* [ACTIVITY]
What the task needs is the data below, written out verbatim.

* [SUPPLIED RECORDS]

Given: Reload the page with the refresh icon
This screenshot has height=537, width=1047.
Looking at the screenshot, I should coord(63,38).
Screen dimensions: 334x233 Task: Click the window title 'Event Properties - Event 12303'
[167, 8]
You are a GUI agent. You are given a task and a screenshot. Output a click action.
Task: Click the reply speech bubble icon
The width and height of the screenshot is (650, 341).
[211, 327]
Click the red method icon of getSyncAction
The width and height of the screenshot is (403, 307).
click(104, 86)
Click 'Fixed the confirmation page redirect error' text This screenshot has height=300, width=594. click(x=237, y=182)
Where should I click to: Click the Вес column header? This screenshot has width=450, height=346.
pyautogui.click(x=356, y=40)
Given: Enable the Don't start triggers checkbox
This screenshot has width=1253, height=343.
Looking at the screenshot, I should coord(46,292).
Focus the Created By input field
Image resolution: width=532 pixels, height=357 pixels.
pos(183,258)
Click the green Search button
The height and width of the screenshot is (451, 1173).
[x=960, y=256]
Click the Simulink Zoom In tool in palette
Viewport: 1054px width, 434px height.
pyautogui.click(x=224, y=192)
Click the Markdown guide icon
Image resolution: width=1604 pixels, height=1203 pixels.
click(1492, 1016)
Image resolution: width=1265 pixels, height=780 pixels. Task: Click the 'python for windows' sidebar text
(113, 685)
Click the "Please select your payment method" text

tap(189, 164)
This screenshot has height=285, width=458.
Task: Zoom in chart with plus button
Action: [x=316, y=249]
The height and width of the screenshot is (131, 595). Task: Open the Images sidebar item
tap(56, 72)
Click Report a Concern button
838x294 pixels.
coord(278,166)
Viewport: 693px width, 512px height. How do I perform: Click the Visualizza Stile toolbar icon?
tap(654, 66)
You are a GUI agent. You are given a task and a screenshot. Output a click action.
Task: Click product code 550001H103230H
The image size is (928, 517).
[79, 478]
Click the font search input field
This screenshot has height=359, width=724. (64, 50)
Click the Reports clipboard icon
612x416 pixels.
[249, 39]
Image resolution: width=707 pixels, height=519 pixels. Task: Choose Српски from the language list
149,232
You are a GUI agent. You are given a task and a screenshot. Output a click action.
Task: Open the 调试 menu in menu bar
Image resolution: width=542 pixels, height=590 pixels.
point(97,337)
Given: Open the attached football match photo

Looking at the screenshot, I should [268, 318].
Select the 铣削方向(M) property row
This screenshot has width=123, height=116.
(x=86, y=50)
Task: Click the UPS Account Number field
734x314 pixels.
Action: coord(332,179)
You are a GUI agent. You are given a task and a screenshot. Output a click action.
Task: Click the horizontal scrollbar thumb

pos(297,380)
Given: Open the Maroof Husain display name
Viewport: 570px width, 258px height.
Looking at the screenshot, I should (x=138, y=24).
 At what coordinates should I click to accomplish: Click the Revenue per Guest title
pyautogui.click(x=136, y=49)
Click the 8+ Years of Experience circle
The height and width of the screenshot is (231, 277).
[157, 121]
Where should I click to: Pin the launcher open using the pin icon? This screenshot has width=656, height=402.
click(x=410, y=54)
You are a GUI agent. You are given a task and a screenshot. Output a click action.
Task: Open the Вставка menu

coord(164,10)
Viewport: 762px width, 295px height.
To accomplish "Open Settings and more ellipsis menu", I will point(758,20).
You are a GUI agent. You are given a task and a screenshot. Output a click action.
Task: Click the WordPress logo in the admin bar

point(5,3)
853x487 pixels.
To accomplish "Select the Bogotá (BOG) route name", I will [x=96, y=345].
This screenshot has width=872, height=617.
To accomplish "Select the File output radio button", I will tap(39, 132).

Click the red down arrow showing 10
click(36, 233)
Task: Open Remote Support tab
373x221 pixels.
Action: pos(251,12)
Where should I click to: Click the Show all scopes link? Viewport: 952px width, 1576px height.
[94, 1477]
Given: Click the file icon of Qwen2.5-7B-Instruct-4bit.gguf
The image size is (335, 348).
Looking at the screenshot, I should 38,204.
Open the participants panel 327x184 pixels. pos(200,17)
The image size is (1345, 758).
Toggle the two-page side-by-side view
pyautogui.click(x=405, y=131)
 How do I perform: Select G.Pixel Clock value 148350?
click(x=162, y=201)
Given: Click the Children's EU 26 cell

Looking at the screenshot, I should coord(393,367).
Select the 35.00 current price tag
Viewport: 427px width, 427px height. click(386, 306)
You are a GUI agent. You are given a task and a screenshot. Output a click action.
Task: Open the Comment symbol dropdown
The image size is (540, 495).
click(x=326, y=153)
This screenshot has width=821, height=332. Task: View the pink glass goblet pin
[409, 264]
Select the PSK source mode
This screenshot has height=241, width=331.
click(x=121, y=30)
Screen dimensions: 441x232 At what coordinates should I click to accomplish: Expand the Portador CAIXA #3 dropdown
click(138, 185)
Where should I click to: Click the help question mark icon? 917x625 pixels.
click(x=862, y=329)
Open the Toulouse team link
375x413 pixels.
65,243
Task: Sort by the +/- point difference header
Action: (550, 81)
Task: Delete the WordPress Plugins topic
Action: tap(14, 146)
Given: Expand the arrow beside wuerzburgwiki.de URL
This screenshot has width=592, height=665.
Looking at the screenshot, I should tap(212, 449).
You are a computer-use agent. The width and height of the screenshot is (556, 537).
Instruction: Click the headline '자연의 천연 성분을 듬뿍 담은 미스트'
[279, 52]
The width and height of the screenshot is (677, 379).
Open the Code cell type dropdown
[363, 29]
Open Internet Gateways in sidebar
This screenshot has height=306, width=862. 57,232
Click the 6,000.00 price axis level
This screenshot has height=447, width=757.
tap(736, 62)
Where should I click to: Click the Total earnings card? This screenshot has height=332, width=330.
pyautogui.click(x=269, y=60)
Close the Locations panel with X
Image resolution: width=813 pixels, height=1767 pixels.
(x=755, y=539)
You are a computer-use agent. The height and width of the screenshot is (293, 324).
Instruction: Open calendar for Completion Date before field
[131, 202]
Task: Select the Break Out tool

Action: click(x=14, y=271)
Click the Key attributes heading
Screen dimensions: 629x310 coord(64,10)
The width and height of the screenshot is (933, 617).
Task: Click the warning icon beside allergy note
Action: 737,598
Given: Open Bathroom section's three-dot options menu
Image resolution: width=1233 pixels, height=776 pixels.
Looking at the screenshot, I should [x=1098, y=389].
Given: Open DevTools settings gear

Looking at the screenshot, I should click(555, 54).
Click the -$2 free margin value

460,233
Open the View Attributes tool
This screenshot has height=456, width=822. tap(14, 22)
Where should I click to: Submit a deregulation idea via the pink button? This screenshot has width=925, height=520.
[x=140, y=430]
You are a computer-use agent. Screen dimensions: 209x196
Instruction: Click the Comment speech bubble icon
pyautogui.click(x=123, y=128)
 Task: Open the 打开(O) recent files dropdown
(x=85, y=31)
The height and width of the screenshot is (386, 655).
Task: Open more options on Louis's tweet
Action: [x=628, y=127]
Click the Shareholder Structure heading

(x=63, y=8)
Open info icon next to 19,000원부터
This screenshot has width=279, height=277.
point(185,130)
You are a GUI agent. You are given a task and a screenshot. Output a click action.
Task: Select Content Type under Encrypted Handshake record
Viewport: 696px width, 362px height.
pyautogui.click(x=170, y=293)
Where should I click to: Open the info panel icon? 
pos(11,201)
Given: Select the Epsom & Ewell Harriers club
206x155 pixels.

* [EXERCISE ANSWER]
Given: Reload the page with the refresh icon
This screenshot has height=537, width=1047.
Looking at the screenshot, I should coord(63,38).
Screen dimensions: 334x233 Task: Click the window title 'Event Properties - Event 12303'
[167, 8]
You are a GUI agent. You are given a task and a screenshot. Output a click action.
Task: Click the reply speech bubble icon
The width and height of the screenshot is (650, 341).
[211, 327]
Click the red method icon of getSyncAction
The width and height of the screenshot is (403, 307).
click(104, 86)
Click 'Fixed the confirmation page redirect error' text This screenshot has height=300, width=594. click(x=237, y=182)
Where should I click to: Click the Вес column header? This screenshot has width=450, height=346.
pyautogui.click(x=356, y=40)
Given: Enable the Don't start triggers checkbox
This screenshot has width=1253, height=343.
Looking at the screenshot, I should coord(46,292).
Focus the Created By input field
Image resolution: width=532 pixels, height=357 pixels.
pos(183,258)
Click the green Search button
The height and width of the screenshot is (451, 1173).
[x=960, y=256]
Click the Simulink Zoom In tool in palette
Viewport: 1054px width, 434px height.
pyautogui.click(x=224, y=192)
Click the Markdown guide icon
Image resolution: width=1604 pixels, height=1203 pixels.
click(1492, 1016)
Image resolution: width=1265 pixels, height=780 pixels. Task: Click the 'python for windows' sidebar text
(113, 685)
Click the "Please select your payment method" text

tap(189, 164)
This screenshot has height=285, width=458.
Task: Zoom in chart with plus button
Action: [x=316, y=249]
The height and width of the screenshot is (131, 595). Task: Open the Images sidebar item
tap(56, 72)
Click Report a Concern button
838x294 pixels.
coord(278,166)
Viewport: 693px width, 512px height. How do I perform: Click the Visualizza Stile toolbar icon?
tap(654, 66)
You are a GUI agent. You are given a task and a screenshot. Output a click action.
Task: Click product code 550001H103230H
The image size is (928, 517).
[79, 478]
Click the font search input field
This screenshot has height=359, width=724. (64, 50)
Click the Reports clipboard icon
612x416 pixels.
[249, 39]
Image resolution: width=707 pixels, height=519 pixels. Task: Choose Српски from the language list
149,232
You are a GUI agent. You are given a task and a screenshot. Output a click action.
Task: Open the 调试 menu in menu bar
Image resolution: width=542 pixels, height=590 pixels.
point(97,337)
Given: Open the attached football match photo

Looking at the screenshot, I should [268, 318].
Select the 铣削方向(M) property row
This screenshot has width=123, height=116.
(x=86, y=50)
Task: Click the UPS Account Number field
734x314 pixels.
Action: coord(332,179)
You are a GUI agent. You are given a task and a screenshot. Output a click action.
Task: Click the horizontal scrollbar thumb

pos(297,380)
Given: Open the Maroof Husain display name
Viewport: 570px width, 258px height.
Looking at the screenshot, I should (x=138, y=24).
 At what coordinates should I click to accomplish: Click the Revenue per Guest title
pyautogui.click(x=136, y=49)
Click the 8+ Years of Experience circle
The height and width of the screenshot is (231, 277).
[157, 121]
Where should I click to: Pin the launcher open using the pin icon? This screenshot has width=656, height=402.
click(x=410, y=54)
You are a GUI agent. You are given a task and a screenshot. Output a click action.
Task: Open the Вставка menu

coord(164,10)
Viewport: 762px width, 295px height.
To accomplish "Open Settings and more ellipsis menu", I will point(758,20).
You are a GUI agent. You are given a task and a screenshot. Output a click action.
Task: Click the WordPress logo in the admin bar

point(5,3)
853x487 pixels.
To accomplish "Select the Bogotá (BOG) route name", I will [x=96, y=345].
This screenshot has width=872, height=617.
To accomplish "Select the File output radio button", I will tap(39, 132).

Click the red down arrow showing 10
click(36, 233)
Task: Open Remote Support tab
373x221 pixels.
Action: pos(251,12)
Where should I click to: Click the Show all scopes link? Viewport: 952px width, 1576px height.
[94, 1477]
Given: Click the file icon of Qwen2.5-7B-Instruct-4bit.gguf
The image size is (335, 348).
Looking at the screenshot, I should 38,204.
Open the participants panel 327x184 pixels. pos(200,17)
The image size is (1345, 758).
Toggle the two-page side-by-side view
pyautogui.click(x=405, y=131)
 How do I perform: Select G.Pixel Clock value 148350?
click(x=162, y=201)
Given: Click the Children's EU 26 cell

Looking at the screenshot, I should coord(393,367).
Select the 35.00 current price tag
Viewport: 427px width, 427px height. click(386, 306)
You are a GUI agent. You are given a task and a screenshot. Output a click action.
Task: Open the Comment symbol dropdown
The image size is (540, 495).
click(x=326, y=153)
This screenshot has width=821, height=332. Task: View the pink glass goblet pin
[409, 264]
Select the PSK source mode
This screenshot has height=241, width=331.
click(x=121, y=30)
Screen dimensions: 441x232 At what coordinates should I click to accomplish: Expand the Portador CAIXA #3 dropdown
click(138, 185)
Where should I click to: Click the help question mark icon? 917x625 pixels.
click(x=862, y=329)
Open the Toulouse team link
375x413 pixels.
65,243
Task: Sort by the +/- point difference header
Action: (550, 81)
Task: Delete the WordPress Plugins topic
Action: tap(14, 146)
Given: Expand the arrow beside wuerzburgwiki.de URL
This screenshot has width=592, height=665.
Looking at the screenshot, I should tap(212, 449).
You are a computer-use agent. The width and height of the screenshot is (556, 537).
Instruction: Click the headline '자연의 천연 성분을 듬뿍 담은 미스트'
[279, 52]
The width and height of the screenshot is (677, 379).
Open the Code cell type dropdown
[363, 29]
Open Internet Gateways in sidebar
This screenshot has height=306, width=862. 57,232
Click the 6,000.00 price axis level
This screenshot has height=447, width=757.
tap(736, 62)
Where should I click to: Click the Total earnings card? This screenshot has height=332, width=330.
pyautogui.click(x=269, y=60)
Close the Locations panel with X
Image resolution: width=813 pixels, height=1767 pixels.
(x=755, y=539)
You are a computer-use agent. The height and width of the screenshot is (293, 324).
Instruction: Open calendar for Completion Date before field
[131, 202]
Task: Select the Break Out tool

Action: click(x=14, y=271)
Click the Key attributes heading
Screen dimensions: 629x310 coord(64,10)
The width and height of the screenshot is (933, 617).
Task: Click the warning icon beside allergy note
Action: 737,598
Given: Open Bathroom section's three-dot options menu
Image resolution: width=1233 pixels, height=776 pixels.
Looking at the screenshot, I should [x=1098, y=389].
Given: Open DevTools settings gear

Looking at the screenshot, I should click(555, 54).
Click the -$2 free margin value

460,233
Open the View Attributes tool
This screenshot has height=456, width=822. tap(14, 22)
Where should I click to: Submit a deregulation idea via the pink button? This screenshot has width=925, height=520.
[x=140, y=430]
You are a computer-use agent. Screen dimensions: 209x196
Instruction: Click the Comment speech bubble icon
pyautogui.click(x=123, y=128)
 Task: Open the 打开(O) recent files dropdown
(x=85, y=31)
The height and width of the screenshot is (386, 655).
Task: Open more options on Louis's tweet
Action: [x=628, y=127]
Click the Shareholder Structure heading

(x=63, y=8)
Open info icon next to 19,000원부터
This screenshot has width=279, height=277.
point(185,130)
You are a GUI agent. You are given a task and a screenshot. Output a click action.
Task: Select Content Type under Encrypted Handshake record
Viewport: 696px width, 362px height.
pyautogui.click(x=170, y=293)
Where should I click to: Open the info panel icon? 
pos(11,201)
Given: Select the Epsom & Ewell Harriers club
206x155 pixels.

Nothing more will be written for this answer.